Texto fornecido

-*-

19/05/2012

Don Carlone

O Gabriel me falou para escrever um depoimento sobre o Carlão. Achei que ia ser moleza, mas não é tão fácil não. O Carlão é uma figura central em muita coisa que aconteceu na cena cinéfila nos últimos anos. O papel que ele cumpriu foi fundamental na minha formação e na de mais uma cacetada de gente. Então eu acho que esse depoimento tem que falar desse aspecto importante, que precisa ser apontado, mas ele se envolveu em tanta coisa que eu já sei que o panorama fica incompleto. Então, pro depoimento pelo menos fazer jus à pessoa, vou tentar sintetizar a ideia numa frase curta: o Carlão Reichenbach é um cara do cacete.

Quando eu fui apresentado a ele pelo Fran/Chico Mosqueira, na época em que ele deu aulas na ECA, eu já tinha visto alguns filmes dele. Aproveitei a temporada que estava passando em SP para acompanhar o curso. Era um barato: numa aula ele podia passar horas explicando como filmar e revelar em super-8; noutra, fazia uma revisão crítica do cinema dos quarenta anos anteriores; na aula seguinte, botava a turma pra fazer um exercício de decupagem a partir de um roteiro que nunca saiu da gaveta; em seguida, a partir de uma discussão sobre a importância de uma narrativa que prescindisse de diálogos, ele exibia um filme japonês do Imamura sem legendas.

Alguns anos depois, o Festival de Cinema Universitário fez uma homenagem a ele, com mostra retrospectiva, trouxe ele pro Rio/Niterói. E nessa época ele estava começando a manter um blog no site Zaz, que depois migrou de provedor - e, como todo mundo sabe, está no ar até hoje num endereço independente, http://olhoslivres.zip.net/ , tendo sido um dos espaços mais influentes nas discussões de cinema por aí. Nessa época da mostra do FBCU, o Carlão topou dar uma entrevista à ainda muito jovem Contracampo, que dedicaria uma pauta aos filmes dele (era abril de 1999, cerca de seis meses depois de ela ter sido criada). Ao conhecer a revista, o Carlão foi muito generoso e divulgou ela bastante, tendo sido a primeira pessoa da área a fazer isso.

-*-

Tarefas do exercício
A - Pode devolver o trecho do depoimento sobre o Carlão que vai de "Quando eu fui" até "Imamura sem legendas.", incluindo esse final, sem mudar nenhuma palavra?
B - Redigite sem nenhuma alteração as linhas dos registros, da linha com "Given: Click the 尤妮佳购物积分小工具 round logo" até a linha com "point(253,416)", incluindo ambas, e deixe as imagens de fora.

-*-

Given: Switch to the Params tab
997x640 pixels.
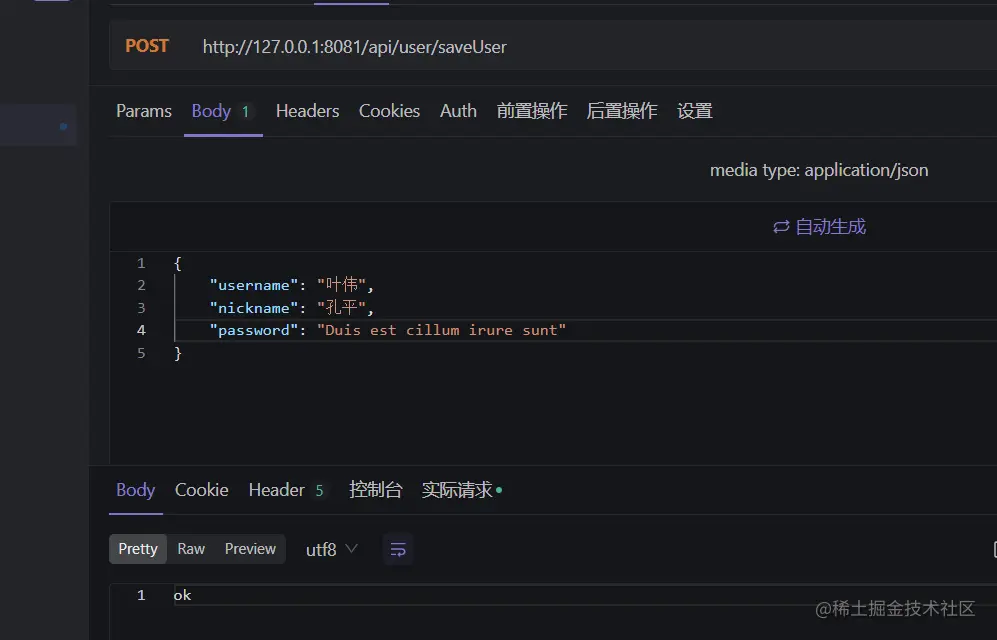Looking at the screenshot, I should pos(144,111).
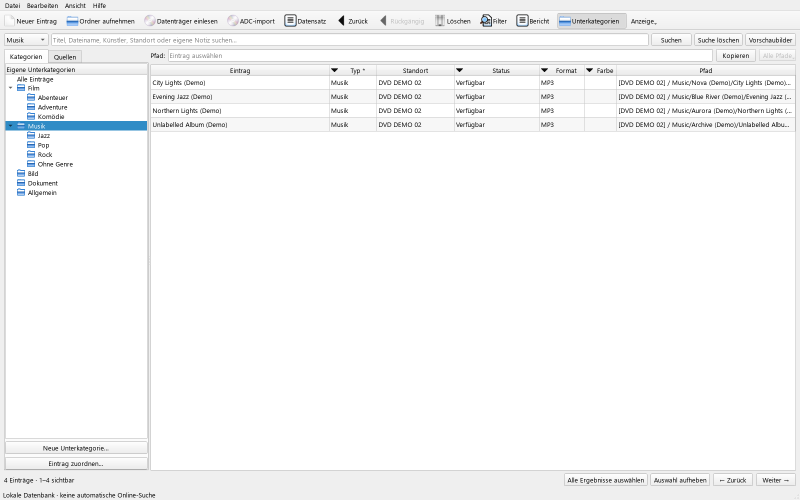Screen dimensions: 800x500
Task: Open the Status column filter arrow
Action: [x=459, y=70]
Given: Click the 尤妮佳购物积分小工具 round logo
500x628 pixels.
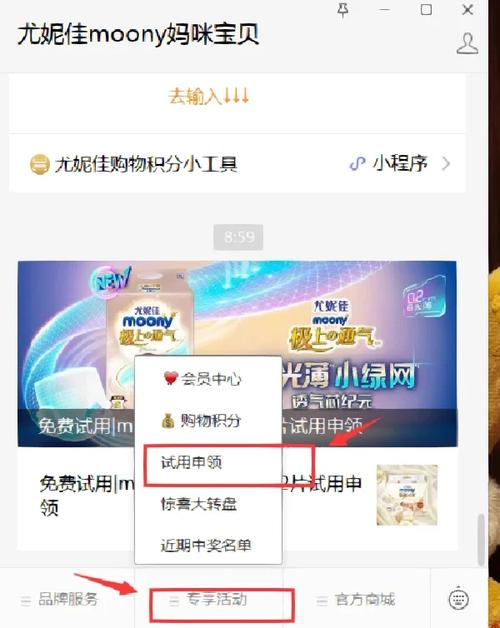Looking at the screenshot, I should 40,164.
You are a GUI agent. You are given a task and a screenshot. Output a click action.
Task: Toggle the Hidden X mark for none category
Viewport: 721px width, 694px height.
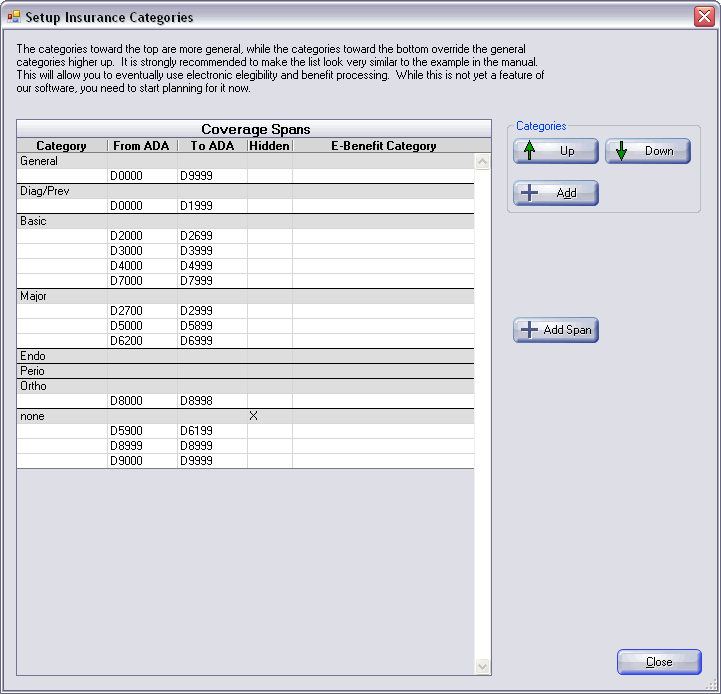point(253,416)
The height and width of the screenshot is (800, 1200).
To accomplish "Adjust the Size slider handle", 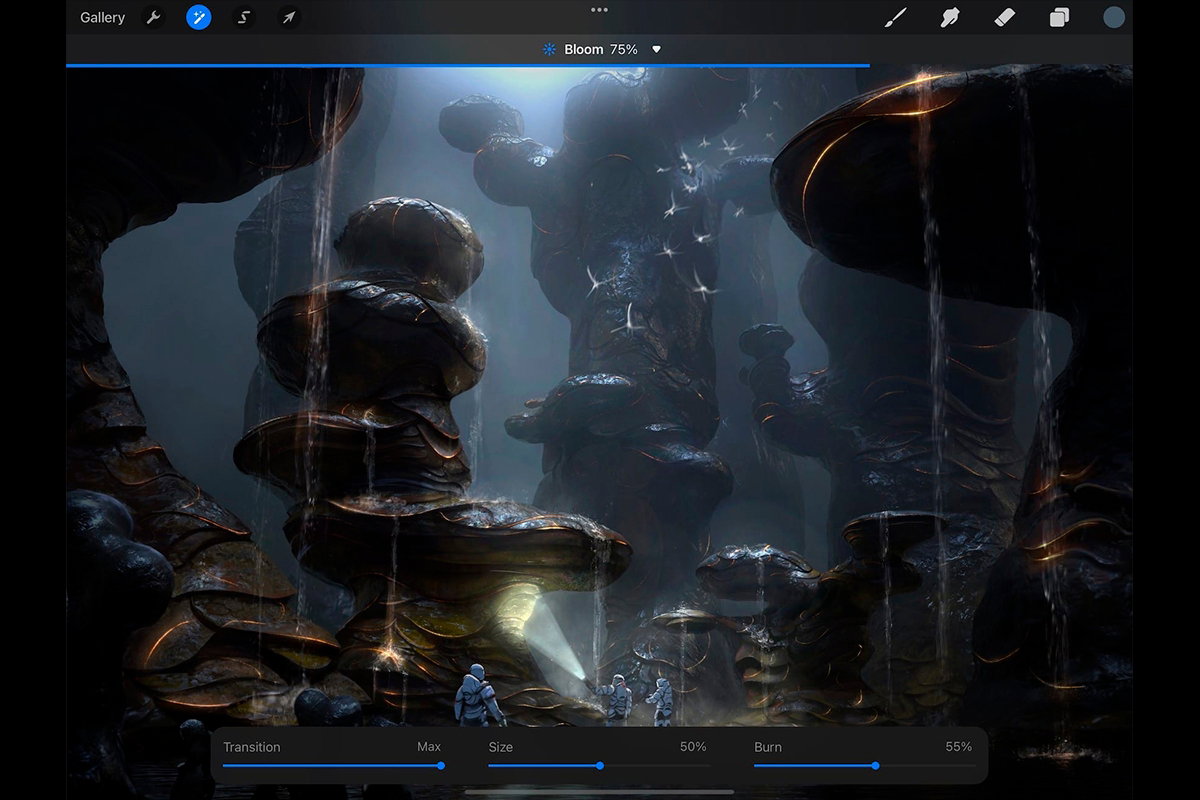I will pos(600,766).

-*-

Respostas das tarefas
A -
Quando eu fui apresentado a ele pelo Fran/Chico Mosqueira, na época em que ele deu aulas na ECA, eu já tinha visto alguns filmes dele. Aproveitei a temporada que estava passando em SP para acompanhar o curso. Era um barato: numa aula ele podia passar horas explicando como filmar e revelar em super-8; noutra, fazia uma revisão crítica do cinema dos quarenta anos anteriores; na aula seguinte, botava a turma pra fazer um exercício de decupagem a partir de um roteiro que nunca saiu da gaveta; em seguida, a partir de uma discussão sobre a importância de uma narrativa que prescindisse de diálogos, ele exibia um filme japonês do Imamura sem legendas.

B -
Given: Click the 尤妮佳购物积分小工具 round logo
500x628 pixels.
Looking at the screenshot, I should 40,164.
You are a GUI agent. You are given a task and a screenshot. Output a click action.
Task: Toggle the Hidden X mark for none category
Viewport: 721px width, 694px height.
point(253,416)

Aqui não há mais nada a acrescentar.